_待办任务_
1. 列出这篇 POJ 3187 题解页面中的全部小节标题。
2. 从数据行开头起，到含"pos(159,48)"的那一行为止（含该行），将其中的"Image resolution"全部替换为"Screen size"，其余内容保持不变，重新写出这些数据行。

------ 页面正文

题目链接
Backward Digit Sums POJ - 3187
思路
全排列然后用杨辉三角判定。
时间复杂度
$$ O(N*(N!)) $$
代码1 dfs
#include <cstdio>
using namespace std;
const int MAXN = 15;
int yang[MAXN][MAXN];
bool f = false;
int n, sum;
int vis[MAXN], a[MAXN];
void dfs(int x) {
if (f) {
return;
}
if (x > n) {
int cur = 0;
for (int i = 1; i <= n; i++) {
cur += yang[n][i] * a[i];
}
if (cur == sum) {
f = true;
for (int i = 1; i <= n; i++) {
if (i == 1) {
printf("%d", a[i]);
} else {
printf(" %d", a[i]);
}
}
}
return;
}
for (int i = 1; i <= n; i++) {
if (!vis[i]) {
vis[i] = 1;
a[x] = i;
dfs(x + 1);
vis[i] = 0;
}
}
}
int main() {
yang[1][1] = 1;
for (int i = 2; i <= 10; i++) {
for (int j = 1; j <= i; j++) {
yang[i][j] = yang[i - 1][j - 1] + yang[i - 1][j];
}
}
scanf("%d%d", &n, &sum);// don't forget &
dfs(1);
return 0;
}
代码2 next_permutation版
#include <cstdio>
#include <algorithm>
using namespace std;
const int MAXN = 15;
int yang[MAXN][MAXN];
bool f = false;
int n, sum;
int a[MAXN];
int main() {
yang[1][1] = 1;
for (int i = 2; i <= 10; i++) {
for (int j = 1; j <= i; j++) {
yang[i][j] = yang[i - 1][j - 1] + yang[i - 1][j];
}
}
scanf("%d%d", &n, &sum);// don't forget &
for (int i = 1; i <= n; i++) {
a[i] = i;
}
do {
int cur = 0;
for (int i = 1; i <= n; i++) {
cur += yang[n][i] * a[i];
}
if (cur == sum) {
f = true;
for (int i = 1; i <= n; i++) {
if (i == 1) {
printf("%d", a[i]);
} else {
printf(" %d", a[i]);
}
}
break;
}
} while(next_permutation(a + 1, a + 1 + n));
return 0;
}
杨辉三角不就是简单dp吗 ,用不着全排列的dp吧
读题啊

------------
------ 所示数据

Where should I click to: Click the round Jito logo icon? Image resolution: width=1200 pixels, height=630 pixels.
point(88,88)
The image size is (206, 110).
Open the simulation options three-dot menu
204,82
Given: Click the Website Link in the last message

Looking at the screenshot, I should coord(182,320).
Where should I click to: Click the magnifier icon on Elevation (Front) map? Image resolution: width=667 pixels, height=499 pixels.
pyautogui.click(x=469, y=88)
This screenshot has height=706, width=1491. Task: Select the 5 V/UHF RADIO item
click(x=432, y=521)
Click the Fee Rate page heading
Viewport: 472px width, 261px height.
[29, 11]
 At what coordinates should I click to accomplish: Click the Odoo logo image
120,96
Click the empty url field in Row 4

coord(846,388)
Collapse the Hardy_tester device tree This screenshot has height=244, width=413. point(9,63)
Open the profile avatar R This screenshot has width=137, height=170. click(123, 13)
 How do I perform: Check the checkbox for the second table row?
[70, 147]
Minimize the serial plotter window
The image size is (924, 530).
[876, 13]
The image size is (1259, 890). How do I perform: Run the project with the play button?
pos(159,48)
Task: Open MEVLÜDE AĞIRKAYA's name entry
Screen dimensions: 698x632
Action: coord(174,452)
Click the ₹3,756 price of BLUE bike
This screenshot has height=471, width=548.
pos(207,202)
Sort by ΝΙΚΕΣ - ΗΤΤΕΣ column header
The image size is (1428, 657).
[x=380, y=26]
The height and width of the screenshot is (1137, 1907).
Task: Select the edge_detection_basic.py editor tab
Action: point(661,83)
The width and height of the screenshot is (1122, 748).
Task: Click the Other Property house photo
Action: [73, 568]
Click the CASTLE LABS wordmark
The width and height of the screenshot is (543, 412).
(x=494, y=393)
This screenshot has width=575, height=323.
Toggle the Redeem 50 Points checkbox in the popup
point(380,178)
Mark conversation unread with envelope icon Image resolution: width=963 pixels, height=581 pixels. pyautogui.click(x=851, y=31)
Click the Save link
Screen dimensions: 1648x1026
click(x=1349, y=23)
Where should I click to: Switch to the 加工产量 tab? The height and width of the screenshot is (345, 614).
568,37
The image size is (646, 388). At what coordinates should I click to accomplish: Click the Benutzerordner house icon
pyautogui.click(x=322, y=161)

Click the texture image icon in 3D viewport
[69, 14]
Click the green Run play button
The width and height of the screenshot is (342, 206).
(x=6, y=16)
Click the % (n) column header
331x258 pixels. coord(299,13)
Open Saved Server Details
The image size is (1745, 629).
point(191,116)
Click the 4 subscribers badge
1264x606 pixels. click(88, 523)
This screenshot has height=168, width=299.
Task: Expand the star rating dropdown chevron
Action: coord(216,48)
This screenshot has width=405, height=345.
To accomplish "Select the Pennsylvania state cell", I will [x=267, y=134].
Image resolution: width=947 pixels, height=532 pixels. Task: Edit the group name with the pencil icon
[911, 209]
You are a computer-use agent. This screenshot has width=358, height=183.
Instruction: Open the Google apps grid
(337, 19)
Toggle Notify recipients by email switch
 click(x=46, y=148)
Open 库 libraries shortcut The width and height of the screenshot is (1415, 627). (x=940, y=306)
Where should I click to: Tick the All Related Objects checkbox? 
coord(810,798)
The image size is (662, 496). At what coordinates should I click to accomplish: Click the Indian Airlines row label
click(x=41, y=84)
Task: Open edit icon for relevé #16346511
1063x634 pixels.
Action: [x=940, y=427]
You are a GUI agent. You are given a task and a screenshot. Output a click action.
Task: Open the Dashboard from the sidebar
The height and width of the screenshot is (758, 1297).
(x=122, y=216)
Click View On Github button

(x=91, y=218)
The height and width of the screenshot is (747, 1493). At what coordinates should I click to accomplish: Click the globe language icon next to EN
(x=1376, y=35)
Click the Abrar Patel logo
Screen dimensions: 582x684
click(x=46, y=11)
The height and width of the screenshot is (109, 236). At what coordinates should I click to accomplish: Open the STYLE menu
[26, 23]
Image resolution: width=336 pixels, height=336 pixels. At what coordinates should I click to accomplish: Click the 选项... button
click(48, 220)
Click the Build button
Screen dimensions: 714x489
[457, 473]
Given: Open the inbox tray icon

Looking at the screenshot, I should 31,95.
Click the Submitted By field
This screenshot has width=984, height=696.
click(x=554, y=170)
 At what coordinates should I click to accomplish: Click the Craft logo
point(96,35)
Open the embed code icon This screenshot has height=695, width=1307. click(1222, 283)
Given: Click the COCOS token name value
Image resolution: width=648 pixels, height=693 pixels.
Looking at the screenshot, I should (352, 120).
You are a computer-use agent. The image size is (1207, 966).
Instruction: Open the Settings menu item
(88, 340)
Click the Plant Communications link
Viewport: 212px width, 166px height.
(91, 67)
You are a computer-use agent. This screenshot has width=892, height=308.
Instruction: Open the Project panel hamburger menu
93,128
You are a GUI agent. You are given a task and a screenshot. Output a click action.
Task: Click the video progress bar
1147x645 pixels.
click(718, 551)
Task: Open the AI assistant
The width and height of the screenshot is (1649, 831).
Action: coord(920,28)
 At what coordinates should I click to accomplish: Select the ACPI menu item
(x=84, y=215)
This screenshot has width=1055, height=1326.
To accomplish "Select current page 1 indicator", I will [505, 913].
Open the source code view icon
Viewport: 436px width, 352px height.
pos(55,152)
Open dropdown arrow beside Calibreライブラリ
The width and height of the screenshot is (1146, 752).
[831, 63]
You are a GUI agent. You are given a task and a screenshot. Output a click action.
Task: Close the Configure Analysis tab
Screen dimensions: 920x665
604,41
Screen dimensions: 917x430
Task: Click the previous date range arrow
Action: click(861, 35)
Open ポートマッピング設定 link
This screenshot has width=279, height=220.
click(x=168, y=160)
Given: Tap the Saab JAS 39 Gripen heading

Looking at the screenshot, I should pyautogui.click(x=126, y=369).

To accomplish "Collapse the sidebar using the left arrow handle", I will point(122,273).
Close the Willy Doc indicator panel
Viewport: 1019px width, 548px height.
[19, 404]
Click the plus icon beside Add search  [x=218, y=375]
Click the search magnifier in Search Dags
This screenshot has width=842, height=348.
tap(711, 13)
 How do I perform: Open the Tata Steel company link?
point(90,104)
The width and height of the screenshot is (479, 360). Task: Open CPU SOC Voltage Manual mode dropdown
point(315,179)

------------

_完整答案_
1.
题目链接
思路
时间复杂度
代码1 dfs
代码2 next_permutation版

2.
Where should I click to: Click the round Jito logo icon? Screen size: width=1200 pixels, height=630 pixels.
point(88,88)
The image size is (206, 110).
Open the simulation options three-dot menu
204,82
Given: Click the Website Link in the last message

Looking at the screenshot, I should coord(182,320).
Where should I click to: Click the magnifier icon on Elevation (Front) map? Screen size: width=667 pixels, height=499 pixels.
pyautogui.click(x=469, y=88)
This screenshot has height=706, width=1491. Task: Select the 5 V/UHF RADIO item
click(x=432, y=521)
Click the Fee Rate page heading
Viewport: 472px width, 261px height.
[29, 11]
 At what coordinates should I click to accomplish: Click the Odoo logo image
120,96
Click the empty url field in Row 4

coord(846,388)
Collapse the Hardy_tester device tree This screenshot has height=244, width=413. point(9,63)
Open the profile avatar R This screenshot has width=137, height=170. click(123, 13)
 How do I perform: Check the checkbox for the second table row?
[70, 147]
Minimize the serial plotter window
The image size is (924, 530).
[876, 13]
The image size is (1259, 890). How do I perform: Run the project with the play button?
pos(159,48)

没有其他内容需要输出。